------ Data for the task ------
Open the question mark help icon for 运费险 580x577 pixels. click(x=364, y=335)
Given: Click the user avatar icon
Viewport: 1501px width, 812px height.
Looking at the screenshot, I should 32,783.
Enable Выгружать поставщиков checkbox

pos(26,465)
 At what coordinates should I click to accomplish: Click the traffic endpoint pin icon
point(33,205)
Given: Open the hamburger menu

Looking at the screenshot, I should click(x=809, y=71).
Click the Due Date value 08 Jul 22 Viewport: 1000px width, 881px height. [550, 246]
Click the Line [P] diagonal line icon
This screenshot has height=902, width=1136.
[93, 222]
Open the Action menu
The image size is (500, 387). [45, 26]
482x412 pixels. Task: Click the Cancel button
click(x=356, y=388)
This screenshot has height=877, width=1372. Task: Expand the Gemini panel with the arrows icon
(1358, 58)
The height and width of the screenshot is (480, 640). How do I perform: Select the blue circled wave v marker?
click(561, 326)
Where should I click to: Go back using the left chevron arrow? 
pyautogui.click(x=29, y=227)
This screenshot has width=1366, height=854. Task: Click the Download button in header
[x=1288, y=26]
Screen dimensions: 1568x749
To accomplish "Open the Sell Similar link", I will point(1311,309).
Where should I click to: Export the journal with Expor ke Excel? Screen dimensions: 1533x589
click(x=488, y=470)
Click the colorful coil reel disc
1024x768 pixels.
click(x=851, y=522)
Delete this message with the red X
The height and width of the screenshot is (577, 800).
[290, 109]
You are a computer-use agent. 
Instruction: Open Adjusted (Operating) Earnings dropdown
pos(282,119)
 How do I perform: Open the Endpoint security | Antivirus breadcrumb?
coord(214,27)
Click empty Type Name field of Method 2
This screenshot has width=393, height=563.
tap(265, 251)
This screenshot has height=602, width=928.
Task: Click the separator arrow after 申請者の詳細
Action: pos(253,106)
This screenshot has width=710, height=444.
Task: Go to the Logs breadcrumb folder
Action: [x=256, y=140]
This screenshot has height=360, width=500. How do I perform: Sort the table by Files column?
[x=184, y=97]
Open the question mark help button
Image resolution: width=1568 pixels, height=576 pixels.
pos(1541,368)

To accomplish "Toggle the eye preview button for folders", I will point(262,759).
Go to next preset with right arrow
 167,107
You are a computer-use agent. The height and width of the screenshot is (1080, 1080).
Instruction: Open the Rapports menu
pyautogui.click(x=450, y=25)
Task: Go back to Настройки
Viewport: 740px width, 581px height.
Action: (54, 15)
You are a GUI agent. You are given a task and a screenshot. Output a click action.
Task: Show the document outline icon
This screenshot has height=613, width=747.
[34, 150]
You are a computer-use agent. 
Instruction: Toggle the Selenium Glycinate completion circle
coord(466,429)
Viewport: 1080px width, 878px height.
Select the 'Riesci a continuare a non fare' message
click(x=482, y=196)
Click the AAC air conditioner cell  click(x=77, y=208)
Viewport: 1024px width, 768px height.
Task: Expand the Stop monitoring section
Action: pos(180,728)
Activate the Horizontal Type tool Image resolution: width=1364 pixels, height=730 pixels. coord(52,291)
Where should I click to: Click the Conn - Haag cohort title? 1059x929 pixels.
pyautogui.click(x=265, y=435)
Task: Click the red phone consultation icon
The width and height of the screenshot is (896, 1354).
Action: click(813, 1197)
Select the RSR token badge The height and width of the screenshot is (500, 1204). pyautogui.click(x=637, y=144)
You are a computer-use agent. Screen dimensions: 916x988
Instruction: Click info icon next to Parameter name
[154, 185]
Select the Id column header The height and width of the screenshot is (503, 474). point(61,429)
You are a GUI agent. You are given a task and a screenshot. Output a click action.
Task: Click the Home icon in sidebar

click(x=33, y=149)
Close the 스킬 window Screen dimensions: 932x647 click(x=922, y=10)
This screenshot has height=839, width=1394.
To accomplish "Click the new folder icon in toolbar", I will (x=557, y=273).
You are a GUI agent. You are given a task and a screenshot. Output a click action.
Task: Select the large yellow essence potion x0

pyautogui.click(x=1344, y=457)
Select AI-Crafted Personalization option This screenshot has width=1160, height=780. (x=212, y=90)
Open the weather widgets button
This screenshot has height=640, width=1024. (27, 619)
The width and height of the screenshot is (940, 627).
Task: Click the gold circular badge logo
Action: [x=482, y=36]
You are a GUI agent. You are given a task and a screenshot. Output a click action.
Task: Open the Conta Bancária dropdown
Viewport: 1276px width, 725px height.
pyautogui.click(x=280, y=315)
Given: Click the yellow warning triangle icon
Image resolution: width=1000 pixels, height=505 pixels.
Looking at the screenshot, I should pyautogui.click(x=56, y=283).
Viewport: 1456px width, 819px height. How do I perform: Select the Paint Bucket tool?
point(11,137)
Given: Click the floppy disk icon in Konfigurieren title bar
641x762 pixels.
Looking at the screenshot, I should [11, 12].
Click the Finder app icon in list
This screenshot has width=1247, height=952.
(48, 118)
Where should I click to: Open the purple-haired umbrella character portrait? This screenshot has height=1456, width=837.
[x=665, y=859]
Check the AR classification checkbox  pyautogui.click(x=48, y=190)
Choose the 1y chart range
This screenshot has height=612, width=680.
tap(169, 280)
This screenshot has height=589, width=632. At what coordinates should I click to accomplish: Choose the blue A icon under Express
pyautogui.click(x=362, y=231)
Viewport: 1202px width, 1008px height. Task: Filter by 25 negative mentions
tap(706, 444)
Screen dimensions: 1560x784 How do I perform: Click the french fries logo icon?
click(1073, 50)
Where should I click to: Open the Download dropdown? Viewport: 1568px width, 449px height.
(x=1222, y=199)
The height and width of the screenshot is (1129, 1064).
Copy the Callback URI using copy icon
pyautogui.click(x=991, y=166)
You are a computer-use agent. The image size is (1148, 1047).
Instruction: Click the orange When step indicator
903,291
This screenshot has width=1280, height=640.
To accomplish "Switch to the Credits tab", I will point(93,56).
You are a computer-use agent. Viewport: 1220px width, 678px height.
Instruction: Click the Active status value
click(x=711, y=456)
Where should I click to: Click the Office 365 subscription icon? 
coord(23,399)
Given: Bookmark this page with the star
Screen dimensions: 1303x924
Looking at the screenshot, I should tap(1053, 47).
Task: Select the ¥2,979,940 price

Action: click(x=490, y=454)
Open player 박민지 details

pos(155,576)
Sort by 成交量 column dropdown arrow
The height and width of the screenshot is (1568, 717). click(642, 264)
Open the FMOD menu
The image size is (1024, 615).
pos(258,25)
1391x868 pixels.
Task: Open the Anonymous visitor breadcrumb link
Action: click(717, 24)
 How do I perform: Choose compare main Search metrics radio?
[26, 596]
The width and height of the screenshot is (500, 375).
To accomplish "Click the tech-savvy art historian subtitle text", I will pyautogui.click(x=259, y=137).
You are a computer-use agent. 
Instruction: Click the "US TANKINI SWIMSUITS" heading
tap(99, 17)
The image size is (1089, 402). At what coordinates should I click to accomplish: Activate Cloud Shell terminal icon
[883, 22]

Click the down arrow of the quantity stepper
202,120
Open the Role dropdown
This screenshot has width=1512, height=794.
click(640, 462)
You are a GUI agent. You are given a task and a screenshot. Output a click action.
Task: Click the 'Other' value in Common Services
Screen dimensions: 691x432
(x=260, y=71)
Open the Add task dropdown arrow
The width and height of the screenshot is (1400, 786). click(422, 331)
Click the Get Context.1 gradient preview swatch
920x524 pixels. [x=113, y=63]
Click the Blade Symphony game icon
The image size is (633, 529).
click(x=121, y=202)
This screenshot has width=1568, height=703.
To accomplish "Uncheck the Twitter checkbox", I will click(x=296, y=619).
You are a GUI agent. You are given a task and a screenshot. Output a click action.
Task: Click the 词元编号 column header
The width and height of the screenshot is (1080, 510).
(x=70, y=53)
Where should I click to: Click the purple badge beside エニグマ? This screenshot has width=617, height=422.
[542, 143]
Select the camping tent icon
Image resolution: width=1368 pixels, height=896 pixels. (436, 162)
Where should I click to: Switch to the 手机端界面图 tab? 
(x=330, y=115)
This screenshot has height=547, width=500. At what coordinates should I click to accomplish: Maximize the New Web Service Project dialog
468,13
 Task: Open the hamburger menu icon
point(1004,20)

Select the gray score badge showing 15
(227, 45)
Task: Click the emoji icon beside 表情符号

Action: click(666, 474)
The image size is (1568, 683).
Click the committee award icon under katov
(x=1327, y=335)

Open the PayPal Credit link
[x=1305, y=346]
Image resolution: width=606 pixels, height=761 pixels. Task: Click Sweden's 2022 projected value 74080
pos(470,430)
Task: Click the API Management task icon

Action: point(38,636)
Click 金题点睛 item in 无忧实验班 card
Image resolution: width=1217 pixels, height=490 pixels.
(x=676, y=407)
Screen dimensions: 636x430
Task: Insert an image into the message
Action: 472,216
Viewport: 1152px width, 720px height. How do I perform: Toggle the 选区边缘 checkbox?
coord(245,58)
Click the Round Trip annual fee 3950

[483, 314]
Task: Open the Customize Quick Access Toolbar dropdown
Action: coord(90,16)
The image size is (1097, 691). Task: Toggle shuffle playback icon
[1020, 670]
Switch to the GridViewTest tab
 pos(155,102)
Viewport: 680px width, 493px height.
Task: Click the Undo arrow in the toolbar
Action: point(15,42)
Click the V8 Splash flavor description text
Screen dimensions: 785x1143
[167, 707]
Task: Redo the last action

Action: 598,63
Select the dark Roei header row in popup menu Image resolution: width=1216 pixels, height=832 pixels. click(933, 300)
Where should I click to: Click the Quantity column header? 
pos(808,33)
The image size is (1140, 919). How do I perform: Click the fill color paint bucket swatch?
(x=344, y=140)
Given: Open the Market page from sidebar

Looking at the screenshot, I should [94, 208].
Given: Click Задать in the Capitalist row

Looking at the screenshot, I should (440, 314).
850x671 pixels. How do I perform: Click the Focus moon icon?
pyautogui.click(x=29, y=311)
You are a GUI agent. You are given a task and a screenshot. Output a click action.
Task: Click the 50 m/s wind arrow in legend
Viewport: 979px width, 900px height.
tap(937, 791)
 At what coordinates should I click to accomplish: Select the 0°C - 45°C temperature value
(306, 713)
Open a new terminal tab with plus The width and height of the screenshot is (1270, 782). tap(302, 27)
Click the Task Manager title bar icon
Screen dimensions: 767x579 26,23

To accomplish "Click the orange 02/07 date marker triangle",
------
Only the lines from the one containing "Task: Click the 50 m/s wind arrow in legend" through the end of the entries above should be written out, exactly and in full.

> Solution for this exercise
Task: Click the 50 m/s wind arrow in legend
Viewport: 979px width, 900px height.
tap(937, 791)
 At what coordinates should I click to accomplish: Select the 0°C - 45°C temperature value
(306, 713)
Open a new terminal tab with plus The width and height of the screenshot is (1270, 782). tap(302, 27)
Click the Task Manager title bar icon
Screen dimensions: 767x579 26,23

To accomplish "Click the orange 02/07 date marker triangle",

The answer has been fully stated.